---------- DATA FOR THE TASK ----------

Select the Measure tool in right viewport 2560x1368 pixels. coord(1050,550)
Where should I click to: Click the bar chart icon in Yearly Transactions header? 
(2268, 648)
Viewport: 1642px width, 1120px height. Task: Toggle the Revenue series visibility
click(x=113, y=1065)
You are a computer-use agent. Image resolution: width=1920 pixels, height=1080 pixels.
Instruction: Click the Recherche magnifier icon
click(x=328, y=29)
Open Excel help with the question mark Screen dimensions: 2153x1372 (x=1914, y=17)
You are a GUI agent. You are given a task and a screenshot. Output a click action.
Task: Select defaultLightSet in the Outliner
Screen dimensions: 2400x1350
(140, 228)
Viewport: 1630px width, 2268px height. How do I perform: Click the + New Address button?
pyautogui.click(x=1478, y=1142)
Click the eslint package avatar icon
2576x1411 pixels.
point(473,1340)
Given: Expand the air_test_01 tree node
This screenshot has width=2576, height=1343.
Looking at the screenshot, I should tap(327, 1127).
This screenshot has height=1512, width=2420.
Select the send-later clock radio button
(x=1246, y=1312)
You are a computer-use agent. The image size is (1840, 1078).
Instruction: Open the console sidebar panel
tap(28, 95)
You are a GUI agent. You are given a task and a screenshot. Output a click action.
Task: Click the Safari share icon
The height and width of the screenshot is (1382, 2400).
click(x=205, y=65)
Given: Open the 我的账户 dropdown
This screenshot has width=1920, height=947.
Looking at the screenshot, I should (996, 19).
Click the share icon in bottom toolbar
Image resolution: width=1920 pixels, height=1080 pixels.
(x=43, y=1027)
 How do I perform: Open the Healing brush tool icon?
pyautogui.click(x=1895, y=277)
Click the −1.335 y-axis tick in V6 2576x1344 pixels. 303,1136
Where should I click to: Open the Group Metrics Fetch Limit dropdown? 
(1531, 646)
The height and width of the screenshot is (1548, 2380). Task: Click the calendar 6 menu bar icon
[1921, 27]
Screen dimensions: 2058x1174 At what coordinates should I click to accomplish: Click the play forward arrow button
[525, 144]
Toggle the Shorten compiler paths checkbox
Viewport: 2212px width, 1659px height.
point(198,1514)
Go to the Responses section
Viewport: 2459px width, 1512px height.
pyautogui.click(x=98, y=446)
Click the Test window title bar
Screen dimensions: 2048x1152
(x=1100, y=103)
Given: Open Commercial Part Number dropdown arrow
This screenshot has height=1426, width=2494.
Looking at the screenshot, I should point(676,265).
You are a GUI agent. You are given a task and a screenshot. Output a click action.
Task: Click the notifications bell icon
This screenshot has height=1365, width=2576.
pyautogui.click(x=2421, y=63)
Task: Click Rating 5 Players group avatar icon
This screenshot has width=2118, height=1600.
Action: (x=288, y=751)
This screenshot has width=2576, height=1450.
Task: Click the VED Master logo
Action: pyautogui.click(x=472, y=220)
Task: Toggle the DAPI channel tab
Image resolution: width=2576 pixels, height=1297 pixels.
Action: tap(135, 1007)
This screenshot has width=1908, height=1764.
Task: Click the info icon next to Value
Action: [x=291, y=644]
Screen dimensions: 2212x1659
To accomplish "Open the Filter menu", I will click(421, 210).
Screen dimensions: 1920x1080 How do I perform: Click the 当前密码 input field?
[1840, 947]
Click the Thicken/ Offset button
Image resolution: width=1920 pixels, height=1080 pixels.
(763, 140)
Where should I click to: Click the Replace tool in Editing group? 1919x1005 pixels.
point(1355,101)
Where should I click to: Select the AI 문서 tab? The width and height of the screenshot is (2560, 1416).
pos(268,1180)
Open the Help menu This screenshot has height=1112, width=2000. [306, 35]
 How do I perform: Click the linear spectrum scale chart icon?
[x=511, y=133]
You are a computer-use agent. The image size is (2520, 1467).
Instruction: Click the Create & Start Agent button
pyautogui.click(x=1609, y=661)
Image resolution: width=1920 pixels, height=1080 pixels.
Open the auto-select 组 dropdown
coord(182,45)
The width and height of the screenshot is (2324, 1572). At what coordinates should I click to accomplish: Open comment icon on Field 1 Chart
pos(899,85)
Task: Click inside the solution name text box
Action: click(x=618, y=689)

----------

EXERCISE OBJECTIVE
For this task, write out exactly the lines of the entries above, starting at the line with "This screenshot has height=1512, width=2420." and ending at the line with "Given: Open the 我的账户 dropdown", both included, and no others.

ANSWER SPACE
This screenshot has height=1512, width=2420.
Select the send-later clock radio button
(x=1246, y=1312)
You are a computer-use agent. The image size is (1840, 1078).
Instruction: Open the console sidebar panel
tap(28, 95)
You are a GUI agent. You are given a task and a screenshot. Output a click action.
Task: Click the Safari share icon
The height and width of the screenshot is (1382, 2400).
click(x=205, y=65)
Given: Open the 我的账户 dropdown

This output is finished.